- **PROVIDED ENTRIES**:
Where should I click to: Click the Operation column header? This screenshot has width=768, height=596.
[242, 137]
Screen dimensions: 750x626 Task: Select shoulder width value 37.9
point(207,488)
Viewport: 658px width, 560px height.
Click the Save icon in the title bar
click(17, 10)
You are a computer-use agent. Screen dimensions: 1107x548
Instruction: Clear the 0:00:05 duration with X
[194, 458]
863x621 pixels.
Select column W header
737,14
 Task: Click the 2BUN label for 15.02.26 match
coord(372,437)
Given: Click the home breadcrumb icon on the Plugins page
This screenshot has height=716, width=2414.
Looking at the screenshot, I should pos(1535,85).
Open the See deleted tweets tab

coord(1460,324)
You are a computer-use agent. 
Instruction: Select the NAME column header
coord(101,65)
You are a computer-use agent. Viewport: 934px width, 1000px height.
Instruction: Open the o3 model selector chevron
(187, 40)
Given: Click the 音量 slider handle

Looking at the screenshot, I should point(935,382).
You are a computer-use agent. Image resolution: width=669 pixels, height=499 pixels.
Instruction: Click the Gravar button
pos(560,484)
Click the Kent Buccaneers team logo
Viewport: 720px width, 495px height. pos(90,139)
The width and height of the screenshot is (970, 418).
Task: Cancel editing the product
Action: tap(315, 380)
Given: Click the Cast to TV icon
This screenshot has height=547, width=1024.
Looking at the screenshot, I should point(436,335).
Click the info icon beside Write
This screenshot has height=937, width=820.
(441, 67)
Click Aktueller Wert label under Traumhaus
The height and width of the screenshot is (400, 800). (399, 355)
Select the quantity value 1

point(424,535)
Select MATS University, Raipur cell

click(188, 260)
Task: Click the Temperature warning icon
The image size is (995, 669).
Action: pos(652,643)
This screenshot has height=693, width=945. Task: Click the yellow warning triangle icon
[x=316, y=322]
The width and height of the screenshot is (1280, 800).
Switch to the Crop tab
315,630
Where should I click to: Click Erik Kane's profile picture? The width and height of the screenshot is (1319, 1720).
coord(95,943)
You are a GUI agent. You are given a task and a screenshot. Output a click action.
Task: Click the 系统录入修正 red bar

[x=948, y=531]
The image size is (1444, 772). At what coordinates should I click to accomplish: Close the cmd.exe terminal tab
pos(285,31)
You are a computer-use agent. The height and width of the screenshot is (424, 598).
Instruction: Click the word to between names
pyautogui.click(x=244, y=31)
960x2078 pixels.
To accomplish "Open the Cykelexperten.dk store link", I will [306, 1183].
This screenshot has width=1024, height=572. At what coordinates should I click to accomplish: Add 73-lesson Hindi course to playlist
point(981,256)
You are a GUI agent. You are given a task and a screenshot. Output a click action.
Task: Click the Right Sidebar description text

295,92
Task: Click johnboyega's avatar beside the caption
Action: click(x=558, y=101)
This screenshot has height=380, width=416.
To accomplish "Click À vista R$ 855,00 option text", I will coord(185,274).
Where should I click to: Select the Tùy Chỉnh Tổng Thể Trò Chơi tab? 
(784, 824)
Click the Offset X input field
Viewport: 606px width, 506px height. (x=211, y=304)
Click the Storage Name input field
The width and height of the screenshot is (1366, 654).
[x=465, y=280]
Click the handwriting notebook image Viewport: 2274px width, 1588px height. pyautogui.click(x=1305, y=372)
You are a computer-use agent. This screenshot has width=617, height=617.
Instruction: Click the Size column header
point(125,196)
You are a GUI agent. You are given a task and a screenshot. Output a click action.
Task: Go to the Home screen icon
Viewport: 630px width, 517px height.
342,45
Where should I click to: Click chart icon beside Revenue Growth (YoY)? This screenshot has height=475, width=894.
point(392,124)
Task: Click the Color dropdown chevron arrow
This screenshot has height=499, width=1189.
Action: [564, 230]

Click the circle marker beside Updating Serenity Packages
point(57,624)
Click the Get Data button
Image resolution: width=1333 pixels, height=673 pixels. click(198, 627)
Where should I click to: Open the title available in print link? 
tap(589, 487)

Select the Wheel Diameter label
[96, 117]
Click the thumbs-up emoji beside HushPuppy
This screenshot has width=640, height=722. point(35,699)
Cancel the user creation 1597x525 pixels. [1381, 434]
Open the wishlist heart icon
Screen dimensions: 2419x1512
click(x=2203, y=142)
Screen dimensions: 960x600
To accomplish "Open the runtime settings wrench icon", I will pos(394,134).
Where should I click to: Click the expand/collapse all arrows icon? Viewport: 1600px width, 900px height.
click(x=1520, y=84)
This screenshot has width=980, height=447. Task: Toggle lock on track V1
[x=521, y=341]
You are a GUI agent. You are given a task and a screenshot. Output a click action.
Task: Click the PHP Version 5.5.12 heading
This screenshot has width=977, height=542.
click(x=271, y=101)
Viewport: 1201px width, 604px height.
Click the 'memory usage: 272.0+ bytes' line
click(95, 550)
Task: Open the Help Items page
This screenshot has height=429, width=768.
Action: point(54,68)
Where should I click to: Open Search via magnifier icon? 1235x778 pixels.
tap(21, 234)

- **EXERCISE DETAILS**: Output exactly the lines between the one containing "Screen dimensions: 2419x1512" and the final line above, both inclusive.

- **ANSWER SECTION**:
Screen dimensions: 2419x1512
click(x=2203, y=142)
Screen dimensions: 960x600
To accomplish "Open the runtime settings wrench icon", I will pos(394,134).
Where should I click to: Click the expand/collapse all arrows icon? Viewport: 1600px width, 900px height.
click(x=1520, y=84)
This screenshot has width=980, height=447. Task: Toggle lock on track V1
[x=521, y=341]
You are a GUI agent. You are given a task and a screenshot. Output a click action.
Task: Click the PHP Version 5.5.12 heading
This screenshot has width=977, height=542.
click(x=271, y=101)
Viewport: 1201px width, 604px height.
Click the 'memory usage: 272.0+ bytes' line
click(95, 550)
Task: Open the Help Items page
This screenshot has height=429, width=768.
Action: point(54,68)
Where should I click to: Open Search via magnifier icon? 1235x778 pixels.
tap(21, 234)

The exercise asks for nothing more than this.